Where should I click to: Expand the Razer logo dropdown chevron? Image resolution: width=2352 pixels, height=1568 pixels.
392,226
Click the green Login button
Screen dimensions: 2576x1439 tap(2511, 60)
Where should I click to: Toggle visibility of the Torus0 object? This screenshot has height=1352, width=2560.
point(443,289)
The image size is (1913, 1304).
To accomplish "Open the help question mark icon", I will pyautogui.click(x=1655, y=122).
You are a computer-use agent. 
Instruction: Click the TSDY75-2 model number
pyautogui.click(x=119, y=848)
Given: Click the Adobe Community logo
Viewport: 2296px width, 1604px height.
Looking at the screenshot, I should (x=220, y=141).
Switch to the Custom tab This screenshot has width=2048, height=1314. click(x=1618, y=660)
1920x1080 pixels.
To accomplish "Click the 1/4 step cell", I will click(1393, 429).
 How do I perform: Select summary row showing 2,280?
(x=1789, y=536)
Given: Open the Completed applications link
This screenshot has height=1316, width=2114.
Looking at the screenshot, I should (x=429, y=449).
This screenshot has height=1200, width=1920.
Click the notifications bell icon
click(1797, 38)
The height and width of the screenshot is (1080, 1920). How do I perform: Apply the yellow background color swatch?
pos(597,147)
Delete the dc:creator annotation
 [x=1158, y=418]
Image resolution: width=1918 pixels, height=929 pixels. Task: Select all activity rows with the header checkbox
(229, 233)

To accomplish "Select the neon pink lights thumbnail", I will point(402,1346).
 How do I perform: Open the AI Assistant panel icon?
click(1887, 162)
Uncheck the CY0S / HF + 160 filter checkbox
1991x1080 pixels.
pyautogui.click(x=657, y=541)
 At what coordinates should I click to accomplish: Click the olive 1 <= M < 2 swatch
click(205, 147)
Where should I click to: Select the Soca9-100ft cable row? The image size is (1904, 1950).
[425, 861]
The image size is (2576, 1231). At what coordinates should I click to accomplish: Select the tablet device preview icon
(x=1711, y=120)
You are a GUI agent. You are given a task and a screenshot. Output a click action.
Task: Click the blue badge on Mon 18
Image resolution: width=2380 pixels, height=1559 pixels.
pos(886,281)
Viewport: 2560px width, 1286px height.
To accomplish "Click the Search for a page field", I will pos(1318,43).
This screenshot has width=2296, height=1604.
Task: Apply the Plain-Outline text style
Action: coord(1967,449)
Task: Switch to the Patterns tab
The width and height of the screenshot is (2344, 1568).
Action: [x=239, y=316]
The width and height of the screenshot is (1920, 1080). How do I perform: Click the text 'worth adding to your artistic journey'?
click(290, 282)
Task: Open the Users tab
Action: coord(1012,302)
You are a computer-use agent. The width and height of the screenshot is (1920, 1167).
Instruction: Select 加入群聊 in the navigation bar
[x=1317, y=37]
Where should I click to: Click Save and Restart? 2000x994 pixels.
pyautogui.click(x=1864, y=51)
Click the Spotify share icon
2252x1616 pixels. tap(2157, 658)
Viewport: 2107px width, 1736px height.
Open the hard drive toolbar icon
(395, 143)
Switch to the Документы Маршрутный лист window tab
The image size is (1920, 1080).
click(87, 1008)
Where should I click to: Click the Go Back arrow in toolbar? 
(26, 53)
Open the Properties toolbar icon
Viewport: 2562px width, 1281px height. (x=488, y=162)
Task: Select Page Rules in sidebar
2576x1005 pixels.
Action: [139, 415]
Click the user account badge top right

------------------------------------

### [EXERCISE REQUIREMENTS]
Return the number of lines in the material holding the string "computer", and no other text.

### [EXERCISE OUTPUT]
2